● WHAT THE TASK ASKS
Every line from the one containing "Click the broom clear session icon" through the end of the data is to be copied exactly, and nothing outside that range.

TASK INPUT section start

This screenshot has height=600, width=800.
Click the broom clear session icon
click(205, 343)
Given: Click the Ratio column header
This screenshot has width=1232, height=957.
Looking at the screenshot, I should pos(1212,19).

TASK INPUT section end

● TASK RESPONSE
Click the broom clear session icon
click(205, 343)
Given: Click the Ratio column header
This screenshot has width=1232, height=957.
Looking at the screenshot, I should pos(1212,19).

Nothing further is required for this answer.